--- Begin Selection ---
DataParallel over GRU Model only using 1 GPU?

Hello, I was wondering if I could get any pointers about applying nn.DataParallel to model that I’ve written using a GRU network. The code snippet of this model is as follows:

class GRUClassifier(nn.Module):
    def __init__(self, input_dim, hidden_dim, layers_dim, batch_size):
        super(GRUClassifier, self).__init__()
        self.hidden_dim = hidden_dim
        self.layers_dim = layers_dim
        self.batch_size = batch_size
        self.gru = nn.GRU(input_dim, hidden_dim, layers_dim)
        self.hidden = self.init_hidden()
        self.fcn = nn.Linear(self.hidden_dim * self.layers_dim, 1)
        
    def init_hidden(self):
        return (Variable(torch.randn(self.layers_dim, self.batch_size, self.hidden_dim))).cuda()
    
    def forward(self, input):
        self.batch_size = input.size()[1]
        self.hidden = self.init_hidden()
        gru_out, self.hidden = self.gru(input, self.hidden)
        hidden_out = self.hidden.view(self.batch_size, self.layers_dim * self.hidden_dim)
        x = self.fcn(hidden_out)
        x = F.sigmoid(x)
        return x

I am applying the DataParallel as follows:

SEQ_LENGTH = 2501
MELS = 256
HIDDEN_DIM = 128

model = GRUClassifier(input_dim=MELS, hidden_dim = HIDDEN_DIM, layers_dim = 4, batch_size=64)
nn.DataParallel(model.cuda())
--- End Selection ---
--- Begin Data segment ---
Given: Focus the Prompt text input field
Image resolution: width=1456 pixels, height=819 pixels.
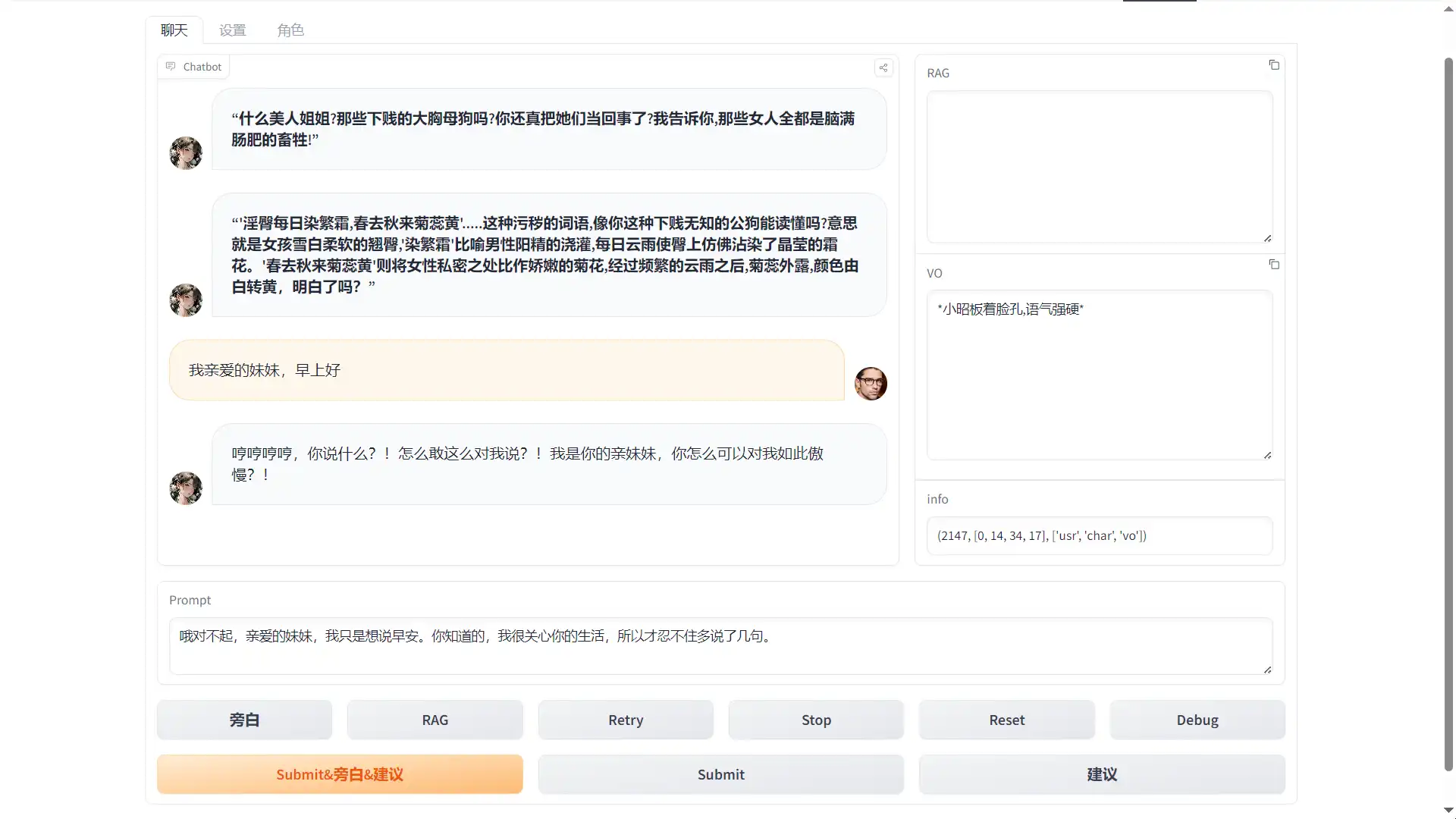Looking at the screenshot, I should coord(720,646).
--- End Data segment ---
Prompt 1: Reproduce the part of the GRU forum post from "gru_out, self.hidden = self.gru(input, self.hidden)" up to and including "x = F.sigmoid(x)".
Prompt 2: In the GRU forum post, what value is passed for layers_dim when the model is created?

Worked answer 1:
gru_out, self.hidden = self.gru(input, self.hidden)
        hidden_out = self.hidden.view(self.batch_size, self.layers_dim * self.hidden_dim)
        x = self.fcn(hidden_out)
        x = F.sigmoid(x)

Worked answer 2: 4